Abstract
Objective
Breast Cancer (BC) is the most frequently diagnosed malignancy worldwide. Not only may BC be associated with rheumatic symptoms and diseases, but also the drugs used in the treatment of this disease, including aromatase inhibitors (AIs), may lead to musculoskeletal system symptoms. In this study, we aimed to investigate the spectrum of rheumatic symptoms and diseases developing in patients with BC having no previous diagnosis of any inflammatory rheumatic disease.
Materials and Methods
Patients with a history of BC referring to Rheumatology Outpatient Clinics with complaints of musculoskeletal system symptoms at two centers between 2008 and 2018 were screened retrospectively. Patients with a previous diagnosis of any inflammatory rheumatic diseases before the occurrence of BC were excluded. Demographic data, onset and duration of BC, as well as onset and duration of rheumatic symptoms/diseases were recorded. Relevant laboratory tests, including autoantibodies, available imaging findings and the treatments received were also registered.
Results
Mean age of 128 BC patients at the time of admission was found to be 54.76±8.21 years. Mean durations of disease for BC and rheumatic disorders were 85.705±15.507 and 60.84±19.20 months, respectively. Out of 128 BC patients, nearly one third (n: 41; 32.03%), developed an inflammatory rheumatic disease, and rheumatoid arthritis was the most frequent pathology. Nonspecific arthralgia and myalgia were more frequent in patients receiving AIs than those receiving tamoxifen, despite lack of significant difference (p=0.421, p=0.411).
Conclusion
Given that nearly one third of the patients developed an inflammatory rheumatic disease, it should be remembered that locomotor symptoms in patients with BC may be caused not only by bone metastasis or paraneoplastic effects, but they may also suggest the presence of associated rheumatic diseases.
Keywords: Breast cancer, rheumatoid arthritis, systemic lupus erythematosus, Sjögren syndrome
Introduction
The risk of malignancy association is high in certain rheumatic diseases including dermatomyositis, polymyositis, rheumatoid arthritis (RA), systemic lupus erythematosus (SLE), primary Sjögren Syndrome (pSS) and Systemic Sclerosis (SSc) (1, 2). On the other hand, nonspecific rheumatic symptoms such as arthralgia, arthritis, myalgia and skin lesions, or typical inflammatory rheumatic diseases may occur in patients with malignancy. The malignancies causing rheumatic symptoms most frequently are leukemias and lymphomas. The relevant symptoms may develop due to metastasis involving bones, muscles and joints, or as a paraneoplastic syndrome, or the adverse effect of chemotherapeutical drugs (1, 3). Clinical presentations such as arthritis, Coombs positive hemolytic anemia, skin rash and weight loss that are frequently seen in patients with lymphoma, may be due to associated SLE, adult-onset Still’s disease or a systemic vasculitis. Some rheumatic symptoms might be the first manifestation of an occult malignancy (23%), and tumor resection may lead to a regression in rheumatic symptoms (4). It has been shown that Aromatase Inhibitors (AIs) used in breast cancer (BC) therapy increases the risk of rheumatic diseases, especially RA (5).

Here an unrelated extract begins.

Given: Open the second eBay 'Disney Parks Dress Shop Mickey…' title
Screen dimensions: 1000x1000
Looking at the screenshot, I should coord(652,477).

The most common malignancy diagnosed worldwide is BC; more than one million cases are diagnosed with BC every year. It is the most frequent cause of cancer in women and the second most frequent cause of cancer deaths in women in Unıted States (US) (6). In this study, we aimed to investigate locomotor system symptoms and the distribution of rheumatic diseases in patients with BC.
Materials and Methods
The data of 148 patients with BC referring to Rheumatology Outpatient Clinics due to musculoskeletal symptoms at two different centers (İzmir Katip Çelebi University Atatürk Teaching and Research Hospital and Muğla Sıtkı Koçman University Teaching and Research Hospital) between January 2008 and October 2018 were retrospectively evaluated. Twenty patients with a previous diagnosis of a certain rheumatic disease and/or with demonstrated bone metastasis were excluded. The remaining 128 patients with BC without bone metastasis or a previous diagnosis of any inflammatory rheumatic disease were included. The demographic data, onset and duration of BC, as well as presence, onset and duration of rheumatologic symptoms (Sicca syndrome, photosensitivity, alopecia, Raynaud’s phenomenon, arthralgia, arthritis, sclerodactyly, ocular manifestations, muscle weakness, muscle pain, inflammatory back pain, sausage finger, aphthous ulcers, genital ulcers and specific skin lesions) were recorded. Relevant laboratory tests, including erythrocyte sedimentation rate, C-reactive protein, complete blood count, hepatic and renal function tests, hepatitis markers, calcium, thyroid function tests and autoantibodies (antinuclear antibody, rheumatoid factor, anti-cyclic citrullinated peptide antibody, anti-dsDNA and anti-extractable nuclear antigen antibodies) were noted. Available imaging findings and the treatments they received, including surgery, radiotherapy, chemotherapy and hormone therapy (particularly anastrozole and letrozole), were also recorded.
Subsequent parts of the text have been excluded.